En suma, el intelecto agente está a nivel de acto de ser personal, o mejor, es la persona humana vista desde el punto de vista del conocer. Es el conocer como ser personal humano, porque la persona humana es conocer. No es que ‘tenga’ conocer, sino que es conocer. El intelecto agente es el núcleo del saber. En definitiva, no es, por ejemplo, la razón la que conoce, ni el hábito de sabiduría el que sabe, sino la persona, por medio de esa potencia y hábito. Por otra parte, preguntar cómo conocer al intelecto agente no es otra cosa que preguntar quién es uno.

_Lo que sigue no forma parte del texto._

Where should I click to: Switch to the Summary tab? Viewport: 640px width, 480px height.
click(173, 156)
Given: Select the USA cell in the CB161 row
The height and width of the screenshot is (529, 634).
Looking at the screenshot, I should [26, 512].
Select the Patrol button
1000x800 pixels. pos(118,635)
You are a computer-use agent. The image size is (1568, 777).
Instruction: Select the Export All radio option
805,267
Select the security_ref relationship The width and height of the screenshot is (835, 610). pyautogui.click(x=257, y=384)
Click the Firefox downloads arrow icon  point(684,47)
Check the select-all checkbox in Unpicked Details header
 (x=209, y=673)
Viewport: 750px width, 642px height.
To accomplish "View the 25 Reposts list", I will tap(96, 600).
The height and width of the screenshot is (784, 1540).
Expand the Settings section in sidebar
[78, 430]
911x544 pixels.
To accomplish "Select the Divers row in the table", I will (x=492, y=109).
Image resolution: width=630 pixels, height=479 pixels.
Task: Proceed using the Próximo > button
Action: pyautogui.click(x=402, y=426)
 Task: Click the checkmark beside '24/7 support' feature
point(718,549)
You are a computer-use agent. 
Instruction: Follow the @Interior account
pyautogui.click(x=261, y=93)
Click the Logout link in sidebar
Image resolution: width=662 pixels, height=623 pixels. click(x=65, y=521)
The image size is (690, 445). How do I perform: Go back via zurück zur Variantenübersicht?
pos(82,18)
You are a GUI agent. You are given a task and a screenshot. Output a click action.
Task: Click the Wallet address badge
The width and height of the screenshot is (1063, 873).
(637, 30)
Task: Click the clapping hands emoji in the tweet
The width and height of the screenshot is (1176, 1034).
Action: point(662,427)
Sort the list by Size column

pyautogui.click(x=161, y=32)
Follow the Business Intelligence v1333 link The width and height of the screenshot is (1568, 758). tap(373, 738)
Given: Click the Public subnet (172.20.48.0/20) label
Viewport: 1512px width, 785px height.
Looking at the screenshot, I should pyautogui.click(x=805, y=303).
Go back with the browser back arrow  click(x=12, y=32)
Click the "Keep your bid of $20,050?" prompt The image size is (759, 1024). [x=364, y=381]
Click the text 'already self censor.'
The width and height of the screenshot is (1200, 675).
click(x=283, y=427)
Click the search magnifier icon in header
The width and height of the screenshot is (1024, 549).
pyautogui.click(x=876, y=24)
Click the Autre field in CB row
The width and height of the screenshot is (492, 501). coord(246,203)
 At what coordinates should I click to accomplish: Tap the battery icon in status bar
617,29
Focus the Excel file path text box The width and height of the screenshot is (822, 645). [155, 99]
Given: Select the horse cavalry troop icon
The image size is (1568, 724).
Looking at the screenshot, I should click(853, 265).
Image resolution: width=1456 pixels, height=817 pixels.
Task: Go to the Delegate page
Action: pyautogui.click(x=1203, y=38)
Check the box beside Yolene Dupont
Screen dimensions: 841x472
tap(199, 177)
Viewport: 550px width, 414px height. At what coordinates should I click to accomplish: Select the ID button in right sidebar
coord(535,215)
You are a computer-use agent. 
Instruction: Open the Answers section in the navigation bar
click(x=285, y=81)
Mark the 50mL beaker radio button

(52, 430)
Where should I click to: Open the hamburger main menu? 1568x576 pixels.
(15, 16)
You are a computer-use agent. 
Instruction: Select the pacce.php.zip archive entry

Es lo más difícil de conocer en esta vida, porque aunque sabemos –por el hábito de sabiduría– que existe y que es el conocer personal, la respuesta completa al sentido personal sólo está en manos de Dios. Lo que uno conoce de sí es lo que permite el hábito de sabiduría, pero ese saber deja tácito en su mayor parte el núcleo personal o del saber. ¿Quién puede revelar, pues, el conocer que la persona humana es, el quién que cada uno es? Sólo Dios.

Si el intelecto agente está a nivel personal, y la persona humana es apertura, libertad, no sólo somos abiertos nativamente a lo inferior a nosotros, sino también a lo superior. El ser humano se abre a lo inferior, a su intimidad personal, y también a Dios. La persona humana o núcleo personal humano está abierto cognoscitivamente a Dios, y sólo se conoce a sí conociéndose en o desde Dios. Sólo mirando a Dios se va descubriendo el sentido personal (la vocación). Sólo conociendo a Dios sabe la persona humana quién es, porque ese conocer procede de Dios. Y a la inversa, sólo se conoce al Dios real personal desde la intimidad personal humana y en la medida en que ésta se conoce.

Además, la persona humana no es sólo abierta a Dios nativamente, sino que esa apertura también puede ser destinal. Si se destina a Dios, va conociendo la que Dios quiere que sea. De la persona humana, más que decir que es, es mejor decir que será. Es cierto que todavía no se nos ha revelado enteramente quien seremos, pero nada impide que el conocer radical que cada uno es esté abierto a conocer como es conocido. La apertura cognoscitiva al destino es libre. La persona humana sólo puede destinarse a Dios libremente. Sólo destinándose a Dios la libertad que la persona es alcanza su pleno sentido, porque ésta alcanza el sentido personal que busca.